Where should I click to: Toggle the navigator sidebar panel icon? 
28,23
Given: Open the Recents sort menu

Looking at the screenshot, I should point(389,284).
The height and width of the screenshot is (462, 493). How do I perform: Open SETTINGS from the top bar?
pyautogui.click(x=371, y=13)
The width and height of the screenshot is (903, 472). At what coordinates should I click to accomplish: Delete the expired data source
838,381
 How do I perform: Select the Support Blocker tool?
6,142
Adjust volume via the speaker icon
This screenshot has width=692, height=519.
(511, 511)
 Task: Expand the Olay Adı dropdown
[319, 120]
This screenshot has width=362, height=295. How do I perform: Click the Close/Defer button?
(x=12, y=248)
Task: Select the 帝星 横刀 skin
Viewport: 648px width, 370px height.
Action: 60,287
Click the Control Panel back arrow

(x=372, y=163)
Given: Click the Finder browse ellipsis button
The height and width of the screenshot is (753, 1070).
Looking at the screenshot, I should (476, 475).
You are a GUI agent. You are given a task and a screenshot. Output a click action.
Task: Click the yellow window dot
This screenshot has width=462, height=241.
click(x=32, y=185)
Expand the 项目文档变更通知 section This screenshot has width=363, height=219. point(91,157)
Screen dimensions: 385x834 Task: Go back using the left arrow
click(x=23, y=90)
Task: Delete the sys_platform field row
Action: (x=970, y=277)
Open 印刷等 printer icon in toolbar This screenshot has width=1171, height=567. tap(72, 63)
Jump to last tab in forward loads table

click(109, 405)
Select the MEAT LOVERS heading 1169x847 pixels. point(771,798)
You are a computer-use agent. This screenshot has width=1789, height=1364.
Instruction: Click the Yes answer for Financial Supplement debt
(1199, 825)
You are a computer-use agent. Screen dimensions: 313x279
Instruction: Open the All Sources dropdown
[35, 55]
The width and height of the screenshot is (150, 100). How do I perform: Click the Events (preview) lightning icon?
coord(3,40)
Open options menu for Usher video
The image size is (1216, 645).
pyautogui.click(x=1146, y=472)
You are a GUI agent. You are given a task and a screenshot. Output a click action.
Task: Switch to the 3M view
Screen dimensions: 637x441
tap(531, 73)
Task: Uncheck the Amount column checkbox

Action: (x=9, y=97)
::::
> [TASK GOAL]:
Copy every line of the listing above word for word, keeping each one exactly as it appears.

> [ANSWER TO THE TASK]:
Where should I click to: Toggle the navigator sidebar panel icon? 
28,23
Given: Open the Recents sort menu

Looking at the screenshot, I should point(389,284).
The height and width of the screenshot is (462, 493). How do I perform: Open SETTINGS from the top bar?
pyautogui.click(x=371, y=13)
The width and height of the screenshot is (903, 472). At what coordinates should I click to accomplish: Delete the expired data source
838,381
 How do I perform: Select the Support Blocker tool?
6,142
Adjust volume via the speaker icon
This screenshot has width=692, height=519.
(511, 511)
 Task: Expand the Olay Adı dropdown
[319, 120]
This screenshot has width=362, height=295. How do I perform: Click the Close/Defer button?
(x=12, y=248)
Task: Select the 帝星 横刀 skin
Viewport: 648px width, 370px height.
Action: 60,287
Click the Control Panel back arrow

(x=372, y=163)
Given: Click the Finder browse ellipsis button
The height and width of the screenshot is (753, 1070).
Looking at the screenshot, I should (476, 475).
You are a GUI agent. You are given a task and a screenshot. Output a click action.
Task: Click the yellow window dot
This screenshot has width=462, height=241.
click(x=32, y=185)
Expand the 项目文档变更通知 section This screenshot has width=363, height=219. point(91,157)
Screen dimensions: 385x834 Task: Go back using the left arrow
click(x=23, y=90)
Task: Delete the sys_platform field row
Action: (x=970, y=277)
Open 印刷等 printer icon in toolbar This screenshot has width=1171, height=567. tap(72, 63)
Jump to last tab in forward loads table

click(109, 405)
Select the MEAT LOVERS heading 1169x847 pixels. point(771,798)
You are a computer-use agent. This screenshot has width=1789, height=1364.
Instruction: Click the Yes answer for Financial Supplement debt
(1199, 825)
You are a computer-use agent. Screen dimensions: 313x279
Instruction: Open the All Sources dropdown
[35, 55]
The width and height of the screenshot is (150, 100). How do I perform: Click the Events (preview) lightning icon?
coord(3,40)
Open options menu for Usher video
The image size is (1216, 645).
pyautogui.click(x=1146, y=472)
You are a GUI agent. You are given a task and a screenshot. Output a click action.
Task: Switch to the 3M view
Screen dimensions: 637x441
tap(531, 73)
Task: Uncheck the Amount column checkbox

Action: (x=9, y=97)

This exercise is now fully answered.